Das würde heißen, um die Temperatur zu erreichen wären etwa 41.800 Sekunden nötig, also etwa 11 Stunden. Also 22 kWh, rechnest du jetz mit 0,18 Euro pro kWh, kommst du auf nen Preis von etwa  4,- Euro.

Hier sind jetz aber nicht Wärmeabfuhr durch Wind und Konvektion mit eingerechnet, würde aber auch funktionieren.
Mach mal ein paar genauere Angaben über gewünschte Temp., die Temperatur, die das Wasser hat und die Oberfläche des Teiches, bzw. der Wasseroberfläche und am besten noch die Heizleistung deiner Heizung, etc.


Grüße, Basti


----------



## leya (4. Sep. 2007)

*AW: Heizstab*

Hallo,

uuuppps...hier in diesem Forum werde ich mir wohl schnell mal Genauigkeit angewöhnen. Ist ja unglaublich welche Antworten man bekommt  .

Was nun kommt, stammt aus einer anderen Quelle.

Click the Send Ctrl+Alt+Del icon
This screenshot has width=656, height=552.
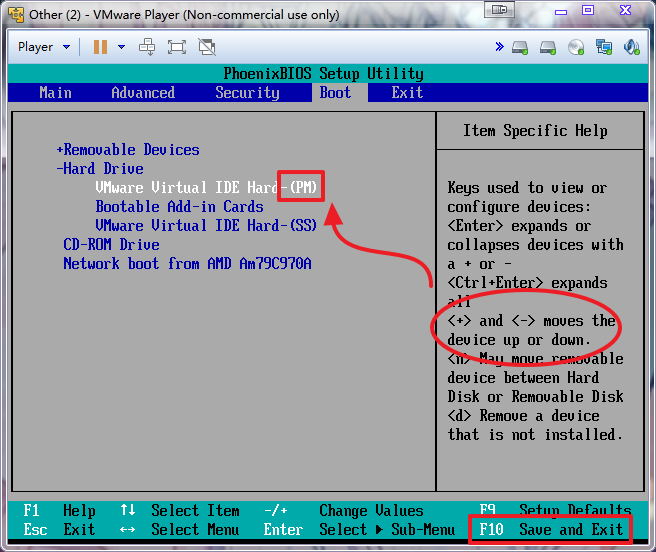tap(148, 47)
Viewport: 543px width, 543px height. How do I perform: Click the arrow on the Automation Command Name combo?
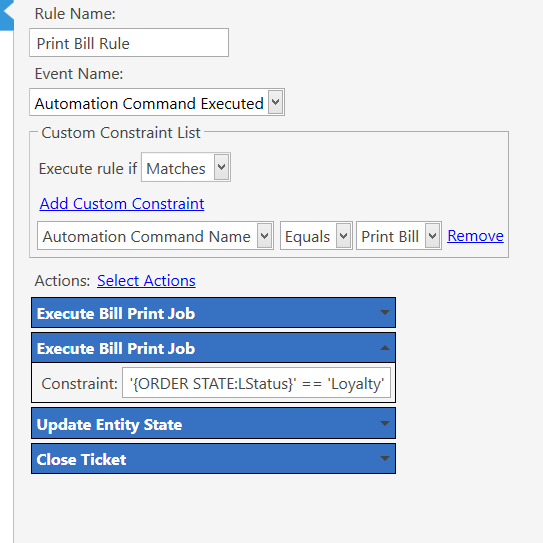tap(264, 236)
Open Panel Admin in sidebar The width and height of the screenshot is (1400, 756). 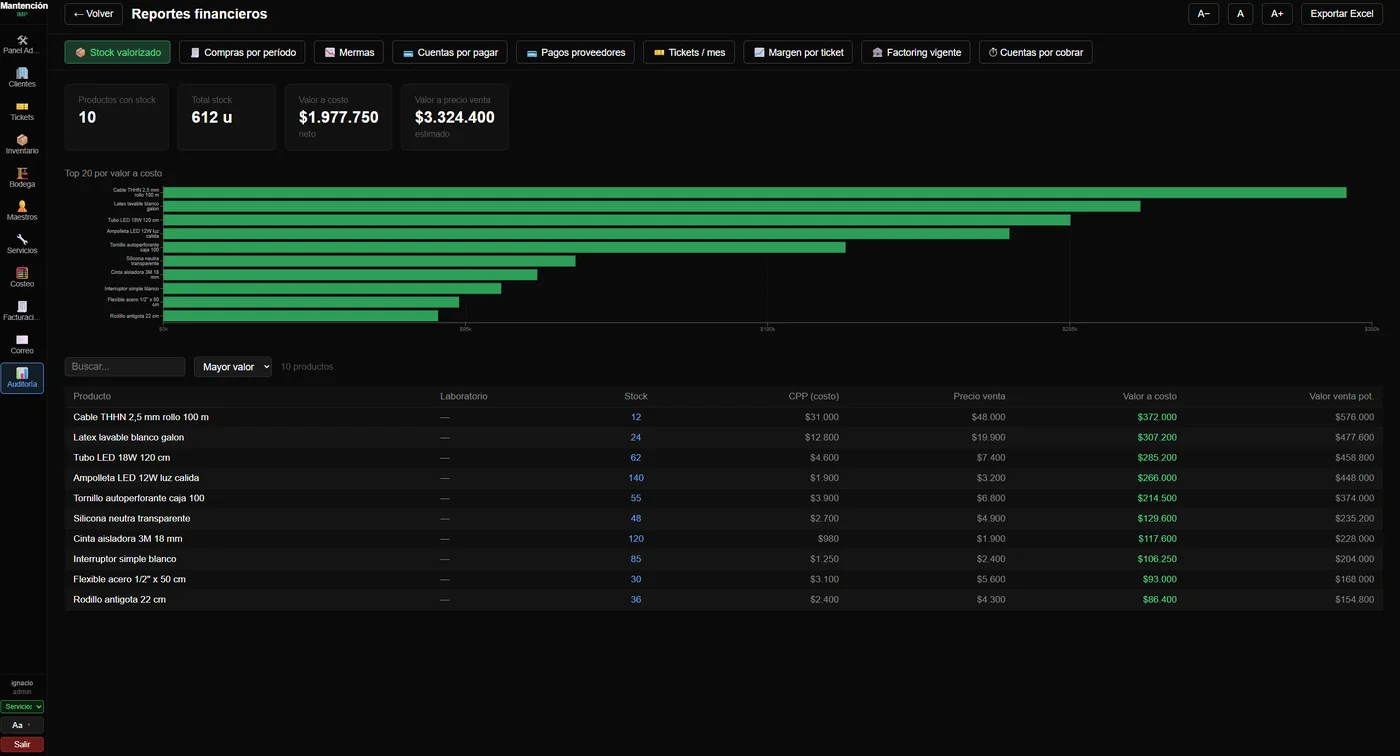(22, 44)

Also mein Teich ist ca. 4x4m und an der tiefsten Stelle nur leider etwas über 80 cm tief. Dieser Bereich ist ca. 1x1 Meter. Dann ein bereich von 1x1 Meter mit ca. 60cm tiefe und ein Bereich von 1x1 Meter ca. 40cm. Ausser die gemessenen 80cm sind auch das nur Schätzwerte. Die einzelnen Bereiche sind nicht steil abfallend.

Liebe Grüße 
Leya


----------



## MikeCharly (4. Sep. 2007)

*AW: Heizstab*

Ich verwende schon seit einigen Jahren einen Heizstab vom ehemaligen Aquarium und hänge ihn, an einem Holzstab befestigt, in den Teich.
Da ich die Leistung um 50 % reduziere, liegt der Stromverbrauch bei rund 25 Watt.
Um den Heizstab bleiben ca. 5 – 10 cm eisfrei


----------



## gethsemane (4. Sep. 2007)

*AW: Heizstab*

Ich denke aber mal, dass er die Temperatur IM Teich etwas nach oben
bekommen will. Nicht einfach nur ein Loch im Eis.

Grüße, Basti


----------



## MikeCharly (4. Sep. 2007)

*AW: Heizstab*



			
				gethsemane schrieb:
			
		

> Ich denke aber mal, dass er die Temperatur IM Teich etwas nach oben
> bekommen will. Nicht einfach nur ein Loch im Eis.
> 
> Grüße, Basti



Hi Basti,

was soll das bringen die Temperatur um 1 oder 2° anzuheben?

Oder möchte sie evtl, den Teich so beheizen, daß er im Winter völlig eisfrei bleibt.?

Fragen über Fragen, welche nur Leyla beantworten kann.


----------



## gethsemane (4. Sep. 2007)

*AW: Heizstab*

Eben,

deshalb frage ich danach und 1 bis 2 °Celsius sind schon Temperatur-
anstiege, die schon einen Teich eisfrei machen können. Kommt drauf
an welche Außentemperatur und welche Wassertemperatur.
Eine Wärmepumpe wäre aber wesentlich günstiger als ein Elektromodell,
da die Wärmepumpe wesentlich mehr Wärmeenergie liefern kann, als ein
Elektroheizstab. So liefert ein Elektroheizstab mit 2000 Watt, auch nur diese 2000 Watt. Eine Wärmepumpe entzieht ja ihrer Umgebung ebenfalls noch die Wärme, das funktionert mit der momentanen konventionellen Technik bis -10°C,
so dass aus etwa 600 Watt für den Kompressor, etwa 6 kW an reiner Wärmelsitung vorhanden sein werden.

Grüße, Basti


----------



## leya (5. Sep. 2007)

*AW: Heizstab*

Hallo allerseits,

am besten hole ich mal ein wenig aus:

Durch dieses Forum wurde mir bewusst, dass eine Teichtiefe von 80cm zu niedrig für den Winter, hier in NRW, sein könnte. Ich sage könnte, weil meine Fischies die letzten Jahre ohne Heizung unbeschadet über den Winter gekommen sind.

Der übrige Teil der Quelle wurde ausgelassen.